Border enforcement has been shown to be unproductive and increasingly inhumane. A partial wall will compound the problems. It will likely drive more immigration under ground and into the hands of people smugglers and those involved in violent crime, drugs, and extortion. Equally as reprehensible is our apparent policy of denying the undocumented workers not just legal due process, but with denying them social services and political securities in an attempt to intimidate and finally force the immigrant to leave on his own. Comprehensive immigration reform including employee verification and employer sanctions for knowingly hiring the illegal, while at the same time providing a realistic number of legal workers, is the only way to provide for effective, practical, and humane immigration policy.

For workers already here and for those wishing to stay in the future there must be a path to earned citizenship. We can both recognize their legal status and start them on the road to legality and normalized residency. A path to earned citizenship is a non-negotiable element for real reform that is good for the immigrant and for existing citizens. Without a path to earned citizenship we find ourselves in a moral and social predicament. As Americans are we really comfortable with saying that these people are good enough to do our work but not good enough to become citizens. Is it any doubt why a group in such limbo has difficulty assimilating into society? It is not they who impede assimilation, it is us.

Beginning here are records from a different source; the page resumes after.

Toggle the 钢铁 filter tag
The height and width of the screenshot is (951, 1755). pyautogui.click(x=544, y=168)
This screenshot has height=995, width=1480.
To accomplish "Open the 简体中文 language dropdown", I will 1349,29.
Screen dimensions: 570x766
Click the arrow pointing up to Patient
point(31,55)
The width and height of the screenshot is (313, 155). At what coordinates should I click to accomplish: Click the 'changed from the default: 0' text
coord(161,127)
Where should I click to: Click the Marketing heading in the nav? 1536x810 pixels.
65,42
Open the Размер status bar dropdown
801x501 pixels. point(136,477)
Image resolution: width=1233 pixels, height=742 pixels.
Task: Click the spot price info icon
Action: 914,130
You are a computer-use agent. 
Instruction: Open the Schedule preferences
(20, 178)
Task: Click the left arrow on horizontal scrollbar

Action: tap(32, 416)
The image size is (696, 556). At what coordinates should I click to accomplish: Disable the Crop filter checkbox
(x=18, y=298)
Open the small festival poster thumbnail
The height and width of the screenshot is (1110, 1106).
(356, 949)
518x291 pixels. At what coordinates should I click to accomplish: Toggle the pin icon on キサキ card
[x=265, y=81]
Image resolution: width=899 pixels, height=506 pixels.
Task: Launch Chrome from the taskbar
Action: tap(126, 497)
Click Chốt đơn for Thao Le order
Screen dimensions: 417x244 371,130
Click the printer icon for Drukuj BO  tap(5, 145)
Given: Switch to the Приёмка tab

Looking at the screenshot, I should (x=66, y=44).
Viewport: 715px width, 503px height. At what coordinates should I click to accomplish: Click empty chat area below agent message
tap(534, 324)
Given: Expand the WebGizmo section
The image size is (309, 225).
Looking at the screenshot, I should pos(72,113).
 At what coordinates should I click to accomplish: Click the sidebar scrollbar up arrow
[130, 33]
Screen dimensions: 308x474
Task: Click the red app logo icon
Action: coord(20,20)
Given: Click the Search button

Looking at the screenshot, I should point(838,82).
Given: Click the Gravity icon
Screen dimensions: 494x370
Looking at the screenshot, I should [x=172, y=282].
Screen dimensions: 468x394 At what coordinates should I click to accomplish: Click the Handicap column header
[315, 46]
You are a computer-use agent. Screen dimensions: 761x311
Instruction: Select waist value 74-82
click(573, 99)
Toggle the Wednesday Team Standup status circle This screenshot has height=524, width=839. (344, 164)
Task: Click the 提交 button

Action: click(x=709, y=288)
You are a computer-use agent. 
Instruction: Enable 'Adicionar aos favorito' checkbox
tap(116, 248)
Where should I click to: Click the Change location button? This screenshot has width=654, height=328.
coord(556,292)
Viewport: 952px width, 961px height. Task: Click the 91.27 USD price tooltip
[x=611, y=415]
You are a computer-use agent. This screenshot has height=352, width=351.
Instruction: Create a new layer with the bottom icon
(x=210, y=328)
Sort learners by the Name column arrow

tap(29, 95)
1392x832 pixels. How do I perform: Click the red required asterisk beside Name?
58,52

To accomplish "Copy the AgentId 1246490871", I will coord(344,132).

We are all culpable. All of us share in the benefit and blame for our failed immigration policy, not just employers in some industries, in some parts of the country. All of us, not just the government have accepted this situation with a wink and a nod.
We have not stopped eating in restaurants, or staying in motels, or using construction and landscape services, or consuming cheap, abundant, high quality food or the many other goods and services made possible and brought to us by the immigrant, documented and undocumented. Admitting the realities of immigration and our role in them will carry us a long way towards practical, sane, humane comprehensive immigration reform.


You Can Make a Difference

To return to where we began, Grand Valley Peace and Justice firmly believes that for reasons of national security, economics and employment, the rule of law, American history and tradition, for sound social reasons, and not least, on moral grounds that comprehensive immigration reform is the best policy approach, and will ultimately be passed by Congress. The discussion will be difficult and contentious, but comprehensive immigration reform makes sense, is more practical, and makes far more economic sense for Americans than punitive, enforcement only legislation. Bad laws don't work and they don't last.

There will be a multitude of specific ideas and individual immigration reform policies
advanced in the upcoming weeks. There will not be perfect distribution of effects on workers, employers, and all those living within our borders, whether they are native- or foreign-born, and the towns, cities, and states in which they live. Now is the time for us to actively support legislative activities which will lead to comprehensive immigration policy reform. Add your voice to the Western Colorado Justice for Immigrants Coalition as we encourage President Bush and the US Congress to recommit themselves to passage of this important legislation.

The immigration policy debate concerns not only immigration, it concerns the immigrant.These are real people whose lives and livelihoods are at stake. GVPJ agrees with the President Bush's belief that every immigrant is not just a resource to be managed, but a person that must be treated with dignity and respect. Any immigration policy which does not do that, is not good enough.